I don't have a battery pack, just a single 16340 at about 550 mAh. It is protected. Could I safely plug it into a USB wall wart charger, say one with output of DC5.00±0.02V DC300±50mA? Would the PCB of the battery do the work and cut itself off? Is 5V okay voltage to feed a 3.7V cell?

KuroChou
11-14-2011, 09:43 AM
Most Li-Ion batteries are designed to be charged at or around 5v for that exact reason. USB has set a ubiquitous standard for low power consumer electronics, and because of that almost ANYTHING can be charged via USB if you're handy with a soldering iron.

DragonStar
11-15-2011, 12:50 AM
sweet.
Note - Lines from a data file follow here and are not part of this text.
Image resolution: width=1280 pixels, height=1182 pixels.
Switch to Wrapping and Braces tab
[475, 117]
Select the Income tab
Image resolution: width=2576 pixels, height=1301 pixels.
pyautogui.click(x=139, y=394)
I thought lions were supposed to blow up or catch fire if you left them charging too long.

KuroChou
11-15-2011, 10:00 AM
the pcb should prevent that, as long as you're charging from the pcb pads, and not the battery terminals directly. Regular old charged carbon Li-Ion is pretty stable. It's the Li-Fe (iron sulfide) and Li-Po (electric polymer) that are super volatile.

DragonStar
11-15-2011, 06:33 PM
Thanks for the help. The PCB is not exposed. It is shrink wrapped to the battery. The terminals are the only thing exposed. They are Ultrafires if that gives you an idea.